Rolls-Royce, salah satu nama besar dalam industri Inggris, mengatakan bahwa “merelokasi proses persetujuan desain adalah murni langkah teknis” dan langah tersebut tak melibatkan pemindahan pekerjaan.

Langkah itu adalah contoh terbaru dari memindahkan beberapa kegiatan untuk memastikan kelancaran operasi dalam kasus “tidak ada kesepakatan” Brexit ketika Inggris dijadwalkan meninggalkan blok itu pada 29 Maret mendatang.

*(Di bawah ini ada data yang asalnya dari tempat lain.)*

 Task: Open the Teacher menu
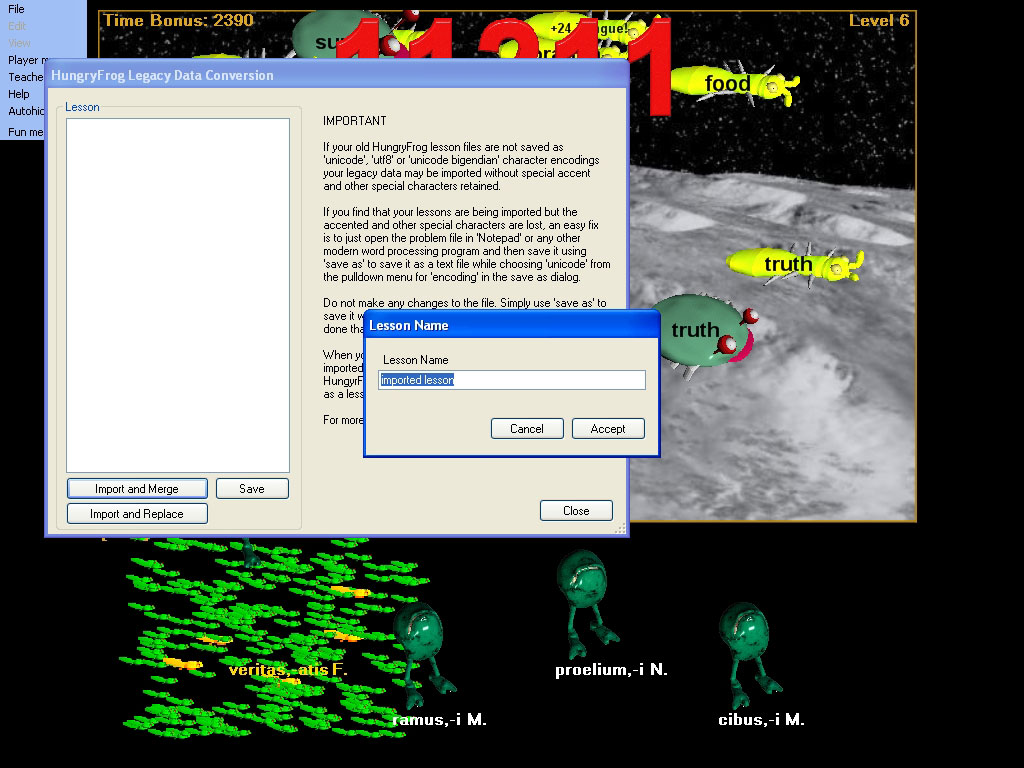[25, 77]
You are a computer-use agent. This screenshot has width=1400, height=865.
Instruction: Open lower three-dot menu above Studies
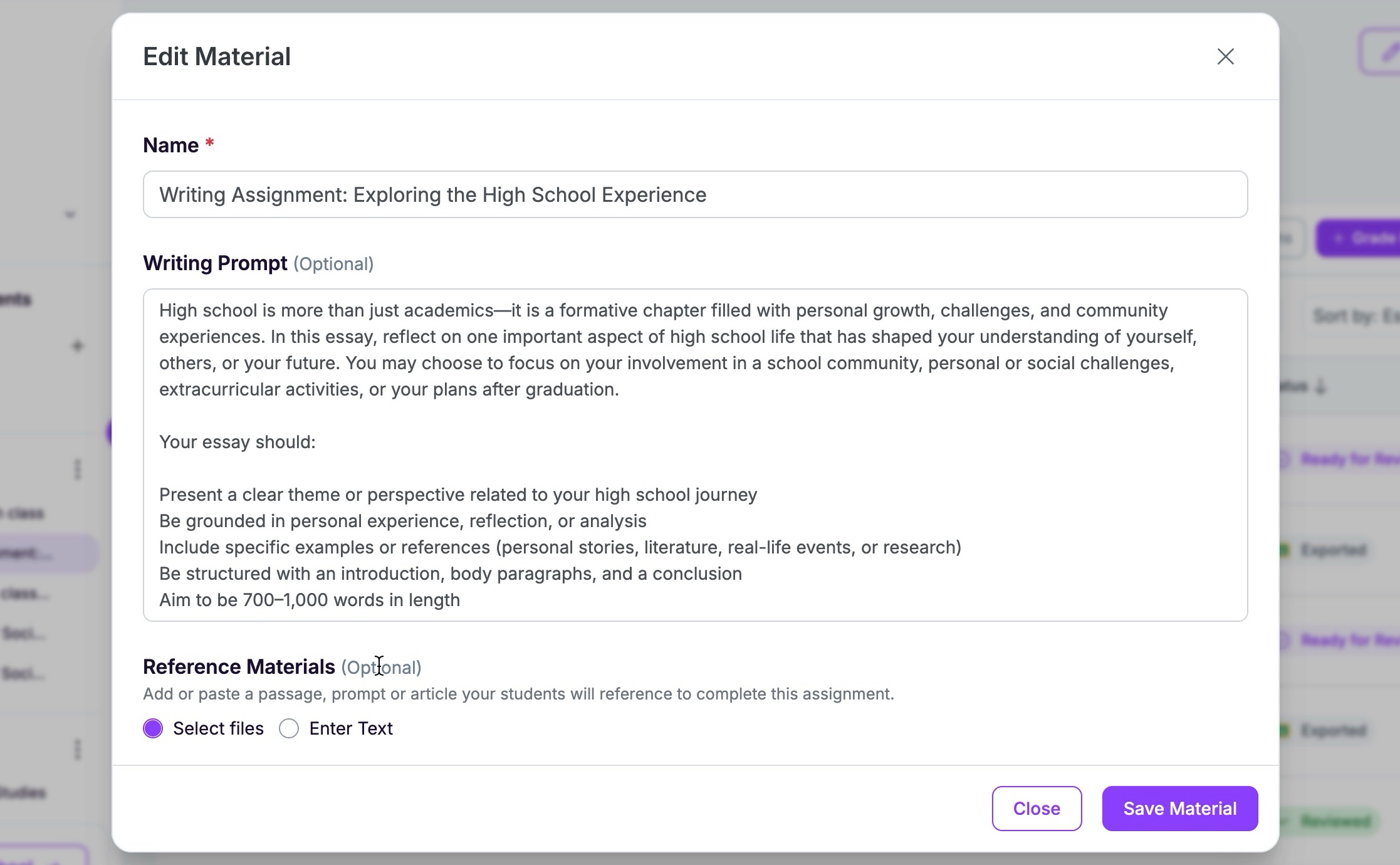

Para pejabat mengatakan langkah itu akan membuat Rolls-Royce lebih mudah untuk terus menjual mesinnya di luar Eropa setelah Brexit, yang sebaliknya akan sangat tergantung pada kesepakatan peraturan baru kini yang sedang terjadi antara Inggris dan negara-negara dari banyak maskapai penerbangan.

Keamanan pesawat terbang dan proses persetujuan desain adalah beberapa masalah yang belum diselesaikan Inggris dan Uni Eropa.

Rolls-Royce mengatakan pada bulan April bahwa mereka telah mengajukan izin mentransfer proses persetujuan dan dengan itu markas untuk desainnya sejauh menyangkut regulator untuk mesin jet besar ke unit Jerman untuk meringankan dampak dari Brexit.

Badan Keamanan Penerbangan Eropa mengatakan pada 16 Januari dalam pengajuan bahwa sekarang secara resmi menyetujui permintaan Rolls-Royce tersebut. “Rolls-Royce telah menjadi dalam hal konsepsi sebuah organisasi Jerman, jadi itu milik Uni Eropa”, kata seorang pejabat Eropa.

Sertifikat yang akan ditransfer termasuk RB211, mesin tengara tahun 1960-an yang masalah pengembangannya menyebabkan nasionalisasi sementara perusahaan itu pada tahun 1971 tetapi arsitektur dasarnya masih digerakkan mesin jet Trent dari Rolls-Royce saat ini yang dijual di seluruh dunia.